Il latte di soia tradizionale consiste in una emulsione di grasso, acqua e proteine, contenente all’incirca il 3% di proteine, il 2% di grassi e carboidrati, e lo 0,3% di minerali.
Una tendenza frutto di atteggiamenti improntati a consumi vegetariani e vegani, perché ritenuti più “sani” rispetto a quelli di grassi di origine animale su cui negli ultimi anni si sono sviluppate non poche polemiche, e che negli Stati Uniti ha portato sul mercato 50 nuovi prodotti alternativi al latte di origine animale nei primi sei mesi del 2014.
E’, però, anche una tendenza che trova ragion d’essere nell’aumento del numero di persone affette da intolleranze alimentari – 3,5 milioni in Italia – e da allergie manifeste (2 milioni) o con problemi di digestione (6,3 milioni). Gli italiani consumano ogni anno 53,5 litri di latte, 7 kg di yogurt, 2,1 kg di burro e 20,6 kg di formaggio.

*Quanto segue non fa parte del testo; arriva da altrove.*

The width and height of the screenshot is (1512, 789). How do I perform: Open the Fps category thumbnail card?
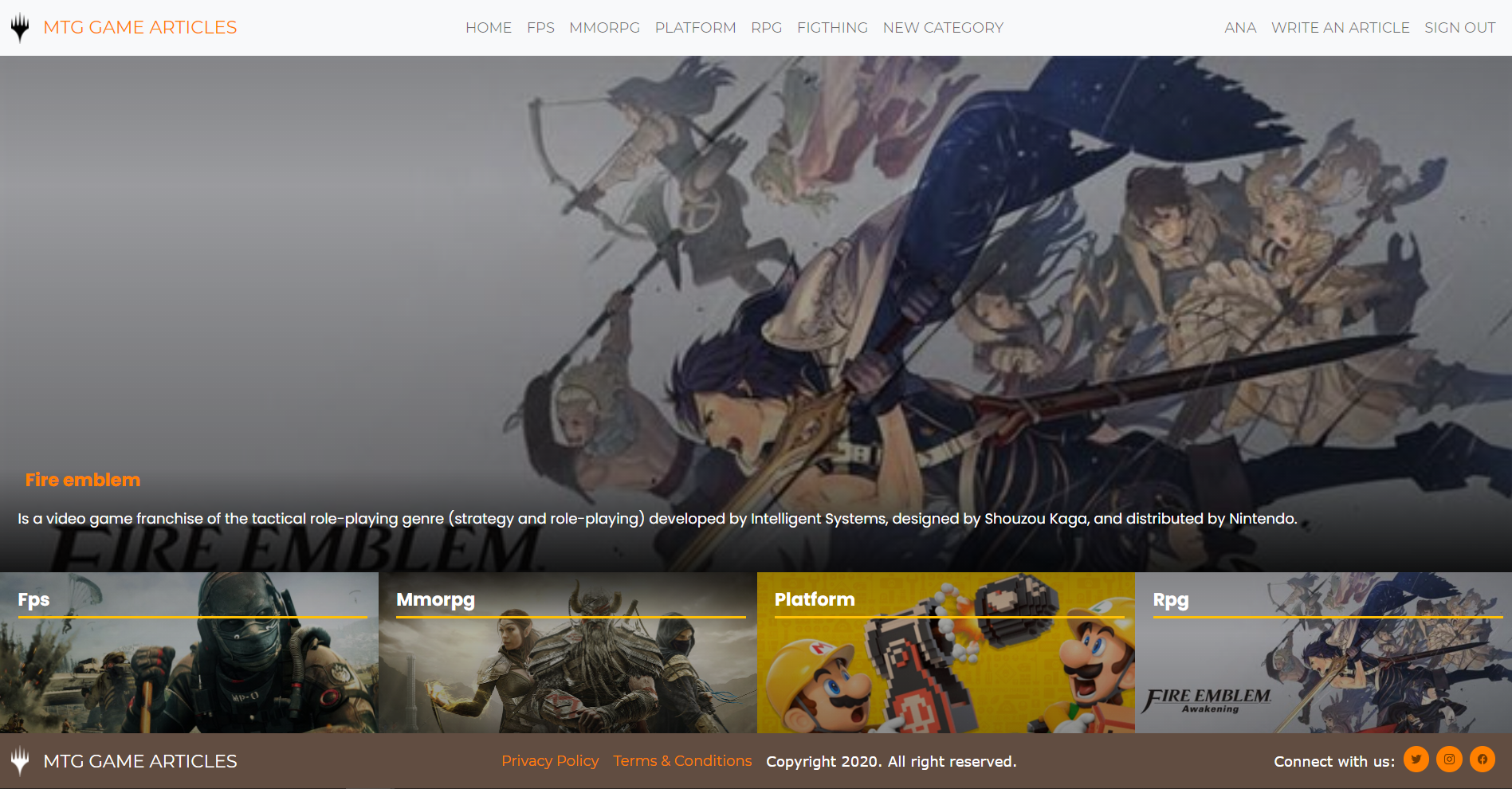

Il latte di soia possiede le seguenti caratteristiche:
- Privo di colesterolo (le sue proteine abbassano il livello totale di colesterolo, riducono le lipoproteine Ldl e aumentano le lipoproteine “buone” Hdl);
- Fonte di lecitina e vitamina E;
- Mancanza di caseina;
- Sicuro per persone intolleranti al lattosio o allergici al latte di vacca;
- Contenuto in grassi poli- e monoinsaturi utile per l’apparato cardiovascolare;
- Gestione del diabete, preferendo latte di soia non addizionato di zucchero, data la capacità di controllo sulla glicemia;
- Contenuto di isoflavoni, ritenuto capace di diminuire i livelli di colesterolo ematico, il rischio di malattia cardiovascolare e capace di agire positivamente sull’osteoporosi, ma caratteristica su cui si dibatte.